▶ [ROWS]

######

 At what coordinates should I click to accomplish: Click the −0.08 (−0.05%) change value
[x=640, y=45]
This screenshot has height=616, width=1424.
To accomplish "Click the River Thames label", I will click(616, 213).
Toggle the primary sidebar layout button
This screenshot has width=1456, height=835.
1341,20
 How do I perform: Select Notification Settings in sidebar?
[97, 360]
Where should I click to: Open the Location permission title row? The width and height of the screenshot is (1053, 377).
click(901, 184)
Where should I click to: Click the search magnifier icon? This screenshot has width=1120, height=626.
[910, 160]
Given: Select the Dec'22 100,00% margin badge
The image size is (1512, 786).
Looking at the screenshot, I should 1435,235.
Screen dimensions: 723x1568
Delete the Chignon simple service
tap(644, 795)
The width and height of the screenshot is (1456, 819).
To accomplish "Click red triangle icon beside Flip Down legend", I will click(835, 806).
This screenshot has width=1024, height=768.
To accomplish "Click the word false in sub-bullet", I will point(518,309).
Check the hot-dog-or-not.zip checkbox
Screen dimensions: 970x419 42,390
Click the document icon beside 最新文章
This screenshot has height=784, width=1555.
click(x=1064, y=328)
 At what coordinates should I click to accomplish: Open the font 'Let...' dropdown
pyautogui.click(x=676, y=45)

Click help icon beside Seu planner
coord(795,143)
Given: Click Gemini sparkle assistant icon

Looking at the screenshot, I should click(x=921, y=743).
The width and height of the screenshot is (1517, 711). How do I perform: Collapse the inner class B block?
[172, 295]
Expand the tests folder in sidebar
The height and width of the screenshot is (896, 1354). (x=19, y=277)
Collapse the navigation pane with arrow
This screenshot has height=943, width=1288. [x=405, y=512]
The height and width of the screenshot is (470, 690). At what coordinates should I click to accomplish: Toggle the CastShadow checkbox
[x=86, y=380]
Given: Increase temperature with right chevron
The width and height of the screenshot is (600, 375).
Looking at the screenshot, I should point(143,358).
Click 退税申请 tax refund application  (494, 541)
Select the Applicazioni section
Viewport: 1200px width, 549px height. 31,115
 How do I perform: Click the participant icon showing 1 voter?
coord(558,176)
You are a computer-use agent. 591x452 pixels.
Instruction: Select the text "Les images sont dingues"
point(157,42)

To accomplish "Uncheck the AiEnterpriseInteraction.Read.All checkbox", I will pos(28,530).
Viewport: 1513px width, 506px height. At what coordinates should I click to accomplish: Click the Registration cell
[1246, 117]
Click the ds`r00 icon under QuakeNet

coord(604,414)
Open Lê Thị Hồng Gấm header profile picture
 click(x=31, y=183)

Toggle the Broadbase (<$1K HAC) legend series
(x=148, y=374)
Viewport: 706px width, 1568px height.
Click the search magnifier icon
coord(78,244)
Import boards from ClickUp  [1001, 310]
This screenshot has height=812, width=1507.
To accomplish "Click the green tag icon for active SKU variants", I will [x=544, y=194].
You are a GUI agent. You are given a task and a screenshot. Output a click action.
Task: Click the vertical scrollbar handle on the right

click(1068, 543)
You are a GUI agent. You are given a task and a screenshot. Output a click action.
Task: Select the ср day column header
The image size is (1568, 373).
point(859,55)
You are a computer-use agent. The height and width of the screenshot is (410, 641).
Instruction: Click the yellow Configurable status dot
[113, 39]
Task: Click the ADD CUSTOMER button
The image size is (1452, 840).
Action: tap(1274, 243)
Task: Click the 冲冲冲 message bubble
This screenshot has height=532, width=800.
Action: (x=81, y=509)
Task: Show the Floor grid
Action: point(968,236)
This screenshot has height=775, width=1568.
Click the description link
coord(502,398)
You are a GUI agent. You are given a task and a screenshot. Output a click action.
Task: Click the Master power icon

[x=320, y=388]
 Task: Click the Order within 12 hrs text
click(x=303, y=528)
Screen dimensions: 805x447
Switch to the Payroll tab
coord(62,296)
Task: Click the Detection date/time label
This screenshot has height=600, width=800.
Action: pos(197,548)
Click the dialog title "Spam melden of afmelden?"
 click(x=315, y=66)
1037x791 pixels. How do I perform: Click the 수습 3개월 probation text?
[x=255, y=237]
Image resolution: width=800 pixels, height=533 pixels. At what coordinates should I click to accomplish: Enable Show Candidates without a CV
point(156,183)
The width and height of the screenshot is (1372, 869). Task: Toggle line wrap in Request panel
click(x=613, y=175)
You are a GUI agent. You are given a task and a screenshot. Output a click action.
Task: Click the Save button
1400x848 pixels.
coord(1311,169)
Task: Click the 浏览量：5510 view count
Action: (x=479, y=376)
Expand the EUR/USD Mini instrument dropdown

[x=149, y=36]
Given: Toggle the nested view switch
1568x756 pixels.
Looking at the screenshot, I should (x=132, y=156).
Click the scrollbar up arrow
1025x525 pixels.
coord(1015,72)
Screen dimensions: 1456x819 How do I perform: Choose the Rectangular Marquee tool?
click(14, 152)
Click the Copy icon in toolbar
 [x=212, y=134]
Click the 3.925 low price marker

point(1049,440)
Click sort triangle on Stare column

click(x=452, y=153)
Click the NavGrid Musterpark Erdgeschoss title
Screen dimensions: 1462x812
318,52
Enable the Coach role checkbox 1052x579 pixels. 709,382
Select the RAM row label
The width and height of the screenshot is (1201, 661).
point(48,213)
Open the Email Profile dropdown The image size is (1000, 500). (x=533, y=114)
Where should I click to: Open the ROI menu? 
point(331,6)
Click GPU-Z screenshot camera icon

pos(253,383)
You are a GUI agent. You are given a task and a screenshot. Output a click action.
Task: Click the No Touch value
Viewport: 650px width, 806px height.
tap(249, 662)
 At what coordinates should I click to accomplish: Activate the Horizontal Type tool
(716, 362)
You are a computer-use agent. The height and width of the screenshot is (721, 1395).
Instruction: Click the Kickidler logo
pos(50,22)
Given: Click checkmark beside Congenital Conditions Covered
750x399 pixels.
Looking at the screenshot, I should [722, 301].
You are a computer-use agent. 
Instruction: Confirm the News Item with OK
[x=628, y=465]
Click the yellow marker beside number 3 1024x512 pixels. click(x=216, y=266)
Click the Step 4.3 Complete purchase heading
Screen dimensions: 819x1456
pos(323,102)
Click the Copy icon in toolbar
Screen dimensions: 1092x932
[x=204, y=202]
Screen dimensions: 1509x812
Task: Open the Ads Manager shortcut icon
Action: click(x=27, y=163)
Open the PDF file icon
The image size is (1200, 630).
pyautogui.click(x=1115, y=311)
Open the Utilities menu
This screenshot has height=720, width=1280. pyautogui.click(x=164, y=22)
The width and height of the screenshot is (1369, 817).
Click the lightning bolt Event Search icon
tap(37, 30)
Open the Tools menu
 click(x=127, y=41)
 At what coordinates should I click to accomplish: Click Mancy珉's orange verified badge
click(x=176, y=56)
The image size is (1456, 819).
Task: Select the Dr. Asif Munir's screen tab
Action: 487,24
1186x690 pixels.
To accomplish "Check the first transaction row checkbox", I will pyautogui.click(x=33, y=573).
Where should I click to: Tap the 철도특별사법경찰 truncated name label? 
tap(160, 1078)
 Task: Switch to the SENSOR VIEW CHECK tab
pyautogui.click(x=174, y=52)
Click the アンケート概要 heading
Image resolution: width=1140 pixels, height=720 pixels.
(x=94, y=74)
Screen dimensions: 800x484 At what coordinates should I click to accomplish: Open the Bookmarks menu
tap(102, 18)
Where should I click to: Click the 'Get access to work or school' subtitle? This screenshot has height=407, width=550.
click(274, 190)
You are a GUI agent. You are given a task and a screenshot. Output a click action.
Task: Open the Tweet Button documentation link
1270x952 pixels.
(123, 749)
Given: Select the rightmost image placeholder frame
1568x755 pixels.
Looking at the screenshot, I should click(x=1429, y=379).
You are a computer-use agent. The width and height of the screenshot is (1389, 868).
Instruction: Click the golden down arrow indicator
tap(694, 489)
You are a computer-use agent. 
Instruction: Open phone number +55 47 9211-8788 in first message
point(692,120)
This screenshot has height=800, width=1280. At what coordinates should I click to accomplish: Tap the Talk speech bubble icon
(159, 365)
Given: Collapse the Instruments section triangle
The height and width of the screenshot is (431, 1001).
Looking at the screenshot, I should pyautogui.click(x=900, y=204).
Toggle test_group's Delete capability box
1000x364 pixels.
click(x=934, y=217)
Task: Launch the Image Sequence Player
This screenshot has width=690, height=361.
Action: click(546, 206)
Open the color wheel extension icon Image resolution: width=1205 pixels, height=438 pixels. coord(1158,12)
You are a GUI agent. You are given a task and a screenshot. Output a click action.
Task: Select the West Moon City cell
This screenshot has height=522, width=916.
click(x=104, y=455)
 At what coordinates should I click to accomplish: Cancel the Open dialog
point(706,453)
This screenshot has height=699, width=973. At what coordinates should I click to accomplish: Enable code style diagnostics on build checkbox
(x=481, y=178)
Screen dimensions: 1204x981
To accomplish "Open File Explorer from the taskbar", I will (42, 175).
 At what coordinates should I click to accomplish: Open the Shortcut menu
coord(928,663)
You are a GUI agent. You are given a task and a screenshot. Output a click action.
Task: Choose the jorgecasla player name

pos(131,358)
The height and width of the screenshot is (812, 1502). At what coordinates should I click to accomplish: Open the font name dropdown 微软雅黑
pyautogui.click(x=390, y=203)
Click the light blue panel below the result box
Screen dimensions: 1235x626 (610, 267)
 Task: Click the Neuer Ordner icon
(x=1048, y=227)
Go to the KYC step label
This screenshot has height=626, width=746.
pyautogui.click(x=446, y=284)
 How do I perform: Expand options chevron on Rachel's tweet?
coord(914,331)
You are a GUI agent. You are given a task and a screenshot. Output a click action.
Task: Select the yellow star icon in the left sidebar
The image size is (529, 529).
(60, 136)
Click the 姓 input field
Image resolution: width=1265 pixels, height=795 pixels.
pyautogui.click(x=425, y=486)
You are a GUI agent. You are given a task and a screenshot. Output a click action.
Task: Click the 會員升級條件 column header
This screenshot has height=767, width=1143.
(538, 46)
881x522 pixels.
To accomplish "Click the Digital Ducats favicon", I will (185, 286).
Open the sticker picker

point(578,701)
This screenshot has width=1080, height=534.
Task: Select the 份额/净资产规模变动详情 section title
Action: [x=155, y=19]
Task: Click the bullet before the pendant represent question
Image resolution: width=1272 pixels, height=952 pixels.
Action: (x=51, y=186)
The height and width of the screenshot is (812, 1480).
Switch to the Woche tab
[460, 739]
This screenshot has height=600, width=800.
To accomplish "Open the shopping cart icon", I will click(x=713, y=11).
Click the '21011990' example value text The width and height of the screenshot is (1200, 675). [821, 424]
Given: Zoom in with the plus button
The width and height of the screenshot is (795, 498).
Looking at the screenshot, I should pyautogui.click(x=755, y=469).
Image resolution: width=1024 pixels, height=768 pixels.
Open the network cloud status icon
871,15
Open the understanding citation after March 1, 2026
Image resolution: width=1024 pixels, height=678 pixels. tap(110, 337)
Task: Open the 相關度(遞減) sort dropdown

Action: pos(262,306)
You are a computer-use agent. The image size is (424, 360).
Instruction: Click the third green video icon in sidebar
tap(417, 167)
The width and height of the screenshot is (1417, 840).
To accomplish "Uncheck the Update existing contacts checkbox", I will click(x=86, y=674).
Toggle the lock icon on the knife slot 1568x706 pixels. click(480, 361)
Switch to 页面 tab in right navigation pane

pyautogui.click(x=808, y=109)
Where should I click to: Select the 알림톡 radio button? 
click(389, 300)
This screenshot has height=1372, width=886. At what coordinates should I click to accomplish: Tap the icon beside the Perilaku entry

######

▶ [EXERCISE REQUIREMENTS] Set down verbatim the stretch of the listing from the line containing "The width and height of the screenshot is (1517, 711)." through the line containing "This screenshot has height=943, width=1288.", with both of those lines included.

▶ [RESULT OF THE EXERCISE]
The width and height of the screenshot is (1517, 711). How do I perform: Collapse the inner class B block?
[172, 295]
Expand the tests folder in sidebar
The height and width of the screenshot is (896, 1354). (x=19, y=277)
Collapse the navigation pane with arrow
This screenshot has height=943, width=1288. [x=405, y=512]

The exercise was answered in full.